INPUT MATERIAL:
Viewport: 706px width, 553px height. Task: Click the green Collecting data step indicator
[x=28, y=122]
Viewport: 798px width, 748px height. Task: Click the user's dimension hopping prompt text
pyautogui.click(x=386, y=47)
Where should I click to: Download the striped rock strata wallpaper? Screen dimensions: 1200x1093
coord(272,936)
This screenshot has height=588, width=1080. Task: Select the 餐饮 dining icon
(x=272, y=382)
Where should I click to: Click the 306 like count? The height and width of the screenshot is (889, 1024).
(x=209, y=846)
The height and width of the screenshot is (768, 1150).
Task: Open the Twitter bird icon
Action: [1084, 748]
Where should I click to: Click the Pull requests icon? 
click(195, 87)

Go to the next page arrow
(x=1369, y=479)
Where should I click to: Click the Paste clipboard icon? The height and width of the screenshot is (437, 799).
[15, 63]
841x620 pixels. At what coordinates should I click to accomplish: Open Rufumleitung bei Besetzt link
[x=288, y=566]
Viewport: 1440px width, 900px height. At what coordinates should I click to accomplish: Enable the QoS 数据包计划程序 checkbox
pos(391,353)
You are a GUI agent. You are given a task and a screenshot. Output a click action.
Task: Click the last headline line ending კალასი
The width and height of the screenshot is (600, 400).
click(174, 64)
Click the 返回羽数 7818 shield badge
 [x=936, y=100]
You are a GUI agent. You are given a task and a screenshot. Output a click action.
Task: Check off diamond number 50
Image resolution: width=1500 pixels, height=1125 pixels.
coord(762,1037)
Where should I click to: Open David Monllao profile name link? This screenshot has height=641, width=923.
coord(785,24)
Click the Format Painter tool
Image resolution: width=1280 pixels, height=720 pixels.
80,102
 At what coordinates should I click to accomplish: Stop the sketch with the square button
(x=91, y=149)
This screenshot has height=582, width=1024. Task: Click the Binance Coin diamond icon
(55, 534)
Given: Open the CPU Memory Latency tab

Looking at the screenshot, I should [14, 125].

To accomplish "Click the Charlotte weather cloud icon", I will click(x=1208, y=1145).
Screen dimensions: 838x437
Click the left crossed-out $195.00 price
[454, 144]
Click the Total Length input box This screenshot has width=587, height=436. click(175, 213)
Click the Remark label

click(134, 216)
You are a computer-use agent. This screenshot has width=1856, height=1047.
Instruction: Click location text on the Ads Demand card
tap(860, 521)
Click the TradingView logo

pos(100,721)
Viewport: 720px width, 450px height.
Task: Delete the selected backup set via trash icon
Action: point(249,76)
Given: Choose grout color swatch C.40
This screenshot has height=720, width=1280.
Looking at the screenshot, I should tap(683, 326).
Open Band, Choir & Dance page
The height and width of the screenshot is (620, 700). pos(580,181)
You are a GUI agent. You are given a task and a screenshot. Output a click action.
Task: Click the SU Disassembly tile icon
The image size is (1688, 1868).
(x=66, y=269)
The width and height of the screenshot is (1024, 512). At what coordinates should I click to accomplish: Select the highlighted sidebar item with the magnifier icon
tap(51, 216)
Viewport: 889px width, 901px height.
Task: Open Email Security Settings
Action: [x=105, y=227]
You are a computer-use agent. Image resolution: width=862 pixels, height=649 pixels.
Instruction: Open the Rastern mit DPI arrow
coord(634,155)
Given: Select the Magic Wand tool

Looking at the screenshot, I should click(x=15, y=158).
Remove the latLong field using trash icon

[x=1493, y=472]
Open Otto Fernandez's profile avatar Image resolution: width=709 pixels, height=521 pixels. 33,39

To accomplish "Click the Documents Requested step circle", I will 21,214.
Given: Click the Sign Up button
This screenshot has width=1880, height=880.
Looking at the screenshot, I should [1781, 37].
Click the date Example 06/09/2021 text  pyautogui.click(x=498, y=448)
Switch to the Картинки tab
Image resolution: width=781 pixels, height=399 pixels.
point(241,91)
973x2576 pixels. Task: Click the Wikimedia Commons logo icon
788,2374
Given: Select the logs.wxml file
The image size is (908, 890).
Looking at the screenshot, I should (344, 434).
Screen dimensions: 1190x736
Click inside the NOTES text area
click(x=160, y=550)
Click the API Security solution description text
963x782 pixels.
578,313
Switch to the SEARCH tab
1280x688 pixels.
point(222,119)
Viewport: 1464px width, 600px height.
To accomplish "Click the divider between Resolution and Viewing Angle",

BRIEF: Each line from the one that contains "You are a computer-use agent. Image" to the end of the data should be set down exactly, both ends included.

COMPLETED EXERCISE:
You are a computer-use agent. Image resolution: width=862 pixels, height=649 pixels.
Instruction: Open the Rastern mit DPI arrow
coord(634,155)
Given: Select the Magic Wand tool

Looking at the screenshot, I should click(x=15, y=158).
Remove the latLong field using trash icon

[x=1493, y=472]
Open Otto Fernandez's profile avatar Image resolution: width=709 pixels, height=521 pixels. 33,39

To accomplish "Click the Documents Requested step circle", I will 21,214.
Given: Click the Sign Up button
This screenshot has width=1880, height=880.
Looking at the screenshot, I should [1781, 37].
Click the date Example 06/09/2021 text  pyautogui.click(x=498, y=448)
Switch to the Картинки tab
Image resolution: width=781 pixels, height=399 pixels.
point(241,91)
973x2576 pixels. Task: Click the Wikimedia Commons logo icon
788,2374
Given: Select the logs.wxml file
The image size is (908, 890).
Looking at the screenshot, I should (344, 434).
Screen dimensions: 1190x736
Click inside the NOTES text area
click(x=160, y=550)
Click the API Security solution description text
963x782 pixels.
578,313
Switch to the SEARCH tab
1280x688 pixels.
point(222,119)
Viewport: 1464px width, 600px height.
To accomplish "Click the divider between Resolution and Viewing Angle",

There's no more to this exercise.